Given instruction: Rewrite the records from the start through the line containing "Action: [69, 61]", inclusive, substituting "Command" for every "Instruction" and leaving everything else unchanged.

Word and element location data
--- --- ---

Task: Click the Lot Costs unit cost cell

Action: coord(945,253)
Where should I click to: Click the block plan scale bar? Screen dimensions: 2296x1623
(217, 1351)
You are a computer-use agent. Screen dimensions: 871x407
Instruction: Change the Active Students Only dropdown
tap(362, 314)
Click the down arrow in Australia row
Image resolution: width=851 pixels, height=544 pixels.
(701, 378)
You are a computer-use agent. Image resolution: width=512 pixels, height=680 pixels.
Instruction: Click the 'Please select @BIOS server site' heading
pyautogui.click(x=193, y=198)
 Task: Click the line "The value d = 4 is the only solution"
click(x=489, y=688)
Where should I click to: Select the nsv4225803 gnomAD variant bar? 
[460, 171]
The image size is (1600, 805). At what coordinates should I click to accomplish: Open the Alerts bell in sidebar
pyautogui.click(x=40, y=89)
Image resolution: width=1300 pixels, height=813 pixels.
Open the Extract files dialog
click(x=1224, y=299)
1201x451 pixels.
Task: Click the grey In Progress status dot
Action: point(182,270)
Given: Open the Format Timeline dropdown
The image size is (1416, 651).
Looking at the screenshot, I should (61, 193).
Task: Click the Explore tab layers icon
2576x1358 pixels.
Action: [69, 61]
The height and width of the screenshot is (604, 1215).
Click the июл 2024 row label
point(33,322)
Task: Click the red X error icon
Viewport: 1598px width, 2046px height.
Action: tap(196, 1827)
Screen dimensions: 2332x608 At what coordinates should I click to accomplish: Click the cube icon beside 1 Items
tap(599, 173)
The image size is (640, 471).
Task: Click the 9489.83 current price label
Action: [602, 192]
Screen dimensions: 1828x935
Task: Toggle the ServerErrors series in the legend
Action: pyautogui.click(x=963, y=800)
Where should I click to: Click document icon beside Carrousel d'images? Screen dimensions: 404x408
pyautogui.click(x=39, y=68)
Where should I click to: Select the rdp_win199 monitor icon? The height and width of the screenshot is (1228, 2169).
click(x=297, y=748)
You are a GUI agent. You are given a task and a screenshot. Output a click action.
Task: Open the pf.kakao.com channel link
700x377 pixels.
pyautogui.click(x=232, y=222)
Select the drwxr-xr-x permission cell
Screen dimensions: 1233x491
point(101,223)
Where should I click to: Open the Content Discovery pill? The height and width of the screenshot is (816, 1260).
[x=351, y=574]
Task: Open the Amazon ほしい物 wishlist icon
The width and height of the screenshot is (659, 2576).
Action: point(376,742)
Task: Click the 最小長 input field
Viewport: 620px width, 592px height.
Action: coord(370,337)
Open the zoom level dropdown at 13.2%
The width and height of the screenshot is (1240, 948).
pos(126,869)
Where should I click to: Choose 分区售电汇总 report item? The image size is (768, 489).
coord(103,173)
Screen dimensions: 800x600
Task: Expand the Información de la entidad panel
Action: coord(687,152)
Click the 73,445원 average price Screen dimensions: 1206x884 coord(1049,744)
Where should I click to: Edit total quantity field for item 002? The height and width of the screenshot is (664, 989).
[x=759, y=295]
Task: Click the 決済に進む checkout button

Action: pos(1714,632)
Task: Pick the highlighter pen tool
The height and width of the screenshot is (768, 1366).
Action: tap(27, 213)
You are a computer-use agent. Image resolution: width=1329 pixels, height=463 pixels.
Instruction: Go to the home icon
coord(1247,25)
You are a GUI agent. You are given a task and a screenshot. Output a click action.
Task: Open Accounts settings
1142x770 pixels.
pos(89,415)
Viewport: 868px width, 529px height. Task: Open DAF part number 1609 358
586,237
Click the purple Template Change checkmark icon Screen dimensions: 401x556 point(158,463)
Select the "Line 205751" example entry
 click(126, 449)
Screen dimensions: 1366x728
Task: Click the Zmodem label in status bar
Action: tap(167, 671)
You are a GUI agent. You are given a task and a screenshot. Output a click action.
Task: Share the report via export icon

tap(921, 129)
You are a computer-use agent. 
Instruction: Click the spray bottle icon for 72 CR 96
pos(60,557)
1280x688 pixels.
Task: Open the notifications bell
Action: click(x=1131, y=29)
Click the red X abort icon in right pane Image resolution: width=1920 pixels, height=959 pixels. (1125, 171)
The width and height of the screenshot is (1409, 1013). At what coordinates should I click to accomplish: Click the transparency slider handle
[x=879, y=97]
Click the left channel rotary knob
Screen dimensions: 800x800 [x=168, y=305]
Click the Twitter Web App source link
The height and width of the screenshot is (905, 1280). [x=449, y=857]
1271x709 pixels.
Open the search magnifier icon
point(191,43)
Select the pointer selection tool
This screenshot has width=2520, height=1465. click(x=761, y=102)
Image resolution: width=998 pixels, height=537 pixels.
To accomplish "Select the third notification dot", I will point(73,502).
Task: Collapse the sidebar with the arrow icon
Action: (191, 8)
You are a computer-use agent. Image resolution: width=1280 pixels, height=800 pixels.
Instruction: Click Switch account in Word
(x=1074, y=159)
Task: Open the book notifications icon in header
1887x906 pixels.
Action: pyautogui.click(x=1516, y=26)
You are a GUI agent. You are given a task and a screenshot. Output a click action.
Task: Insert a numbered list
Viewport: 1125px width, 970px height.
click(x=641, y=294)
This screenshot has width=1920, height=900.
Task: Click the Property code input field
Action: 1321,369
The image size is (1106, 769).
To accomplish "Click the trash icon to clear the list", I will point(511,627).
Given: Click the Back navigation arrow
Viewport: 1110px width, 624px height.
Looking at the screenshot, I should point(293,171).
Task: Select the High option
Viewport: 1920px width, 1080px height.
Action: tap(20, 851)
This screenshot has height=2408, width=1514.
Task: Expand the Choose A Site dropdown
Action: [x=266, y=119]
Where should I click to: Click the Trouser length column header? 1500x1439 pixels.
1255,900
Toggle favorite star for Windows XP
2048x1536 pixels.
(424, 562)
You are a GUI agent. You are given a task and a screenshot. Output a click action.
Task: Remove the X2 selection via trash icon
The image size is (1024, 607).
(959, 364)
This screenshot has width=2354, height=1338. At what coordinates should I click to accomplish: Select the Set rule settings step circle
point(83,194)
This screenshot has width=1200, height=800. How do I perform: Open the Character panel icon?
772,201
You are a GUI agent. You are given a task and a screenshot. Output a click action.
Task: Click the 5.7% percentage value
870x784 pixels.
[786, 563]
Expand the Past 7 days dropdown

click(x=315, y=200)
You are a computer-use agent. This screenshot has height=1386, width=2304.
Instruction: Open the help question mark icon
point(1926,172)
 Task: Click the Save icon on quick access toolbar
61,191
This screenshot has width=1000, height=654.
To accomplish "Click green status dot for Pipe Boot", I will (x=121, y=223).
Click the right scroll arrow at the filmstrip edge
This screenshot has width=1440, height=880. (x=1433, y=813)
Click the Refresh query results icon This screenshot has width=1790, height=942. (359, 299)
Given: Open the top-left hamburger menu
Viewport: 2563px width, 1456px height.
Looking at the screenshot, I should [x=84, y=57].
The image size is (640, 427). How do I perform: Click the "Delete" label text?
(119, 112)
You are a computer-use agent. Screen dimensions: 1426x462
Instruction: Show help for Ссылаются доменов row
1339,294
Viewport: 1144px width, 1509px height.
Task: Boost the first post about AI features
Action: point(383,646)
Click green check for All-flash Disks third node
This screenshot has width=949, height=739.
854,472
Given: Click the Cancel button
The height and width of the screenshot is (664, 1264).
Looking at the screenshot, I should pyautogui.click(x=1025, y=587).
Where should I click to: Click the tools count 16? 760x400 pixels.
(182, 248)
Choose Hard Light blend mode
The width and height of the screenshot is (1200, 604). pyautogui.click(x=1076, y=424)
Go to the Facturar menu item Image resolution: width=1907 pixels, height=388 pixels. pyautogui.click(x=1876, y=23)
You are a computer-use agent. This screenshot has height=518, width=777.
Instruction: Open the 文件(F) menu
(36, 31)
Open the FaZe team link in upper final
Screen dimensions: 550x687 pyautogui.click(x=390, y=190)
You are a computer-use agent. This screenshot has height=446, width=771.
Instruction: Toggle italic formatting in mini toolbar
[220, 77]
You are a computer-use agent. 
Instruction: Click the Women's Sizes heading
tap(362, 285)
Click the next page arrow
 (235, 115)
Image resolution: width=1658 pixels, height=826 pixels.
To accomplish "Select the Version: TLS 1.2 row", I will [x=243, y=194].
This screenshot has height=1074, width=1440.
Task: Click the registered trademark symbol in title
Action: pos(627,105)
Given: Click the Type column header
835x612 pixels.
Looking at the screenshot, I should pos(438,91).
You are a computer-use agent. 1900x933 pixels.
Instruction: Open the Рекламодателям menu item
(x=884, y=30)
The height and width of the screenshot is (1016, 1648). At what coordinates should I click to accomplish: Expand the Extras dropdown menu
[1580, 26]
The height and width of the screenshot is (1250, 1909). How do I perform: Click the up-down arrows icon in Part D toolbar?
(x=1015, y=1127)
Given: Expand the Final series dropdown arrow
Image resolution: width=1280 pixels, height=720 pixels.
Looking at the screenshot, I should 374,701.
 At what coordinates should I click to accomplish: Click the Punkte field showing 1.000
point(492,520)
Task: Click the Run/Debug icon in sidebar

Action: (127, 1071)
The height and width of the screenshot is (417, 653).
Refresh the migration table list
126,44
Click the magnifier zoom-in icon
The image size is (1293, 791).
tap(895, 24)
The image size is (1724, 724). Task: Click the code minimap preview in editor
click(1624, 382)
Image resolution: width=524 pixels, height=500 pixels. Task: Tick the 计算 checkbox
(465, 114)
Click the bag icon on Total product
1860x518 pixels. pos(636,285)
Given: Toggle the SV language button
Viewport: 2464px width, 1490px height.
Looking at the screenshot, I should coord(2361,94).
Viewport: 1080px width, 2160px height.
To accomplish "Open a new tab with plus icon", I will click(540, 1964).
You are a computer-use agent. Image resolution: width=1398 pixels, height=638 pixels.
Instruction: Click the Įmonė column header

--- --- ---

The completed task:
Task: Click the Lot Costs unit cost cell

Action: coord(945,253)
Where should I click to: Click the block plan scale bar? Screen dimensions: 2296x1623
(217, 1351)
You are a computer-use agent. Screen dimensions: 871x407
Command: Change the Active Students Only dropdown
tap(362, 314)
Click the down arrow in Australia row
Image resolution: width=851 pixels, height=544 pixels.
(701, 378)
You are a computer-use agent. Image resolution: width=512 pixels, height=680 pixels.
Command: Click the 'Please select @BIOS server site' heading
pyautogui.click(x=193, y=198)
 Task: Click the line "The value d = 4 is the only solution"
click(x=489, y=688)
Where should I click to: Select the nsv4225803 gnomAD variant bar? 
[460, 171]
The image size is (1600, 805). At what coordinates should I click to accomplish: Open the Alerts bell in sidebar
pyautogui.click(x=40, y=89)
Image resolution: width=1300 pixels, height=813 pixels.
Open the Extract files dialog
click(x=1224, y=299)
1201x451 pixels.
Task: Click the grey In Progress status dot
Action: point(182,270)
Given: Open the Format Timeline dropdown
The image size is (1416, 651).
Looking at the screenshot, I should (61, 193).
Task: Click the Explore tab layers icon
2576x1358 pixels.
Action: [69, 61]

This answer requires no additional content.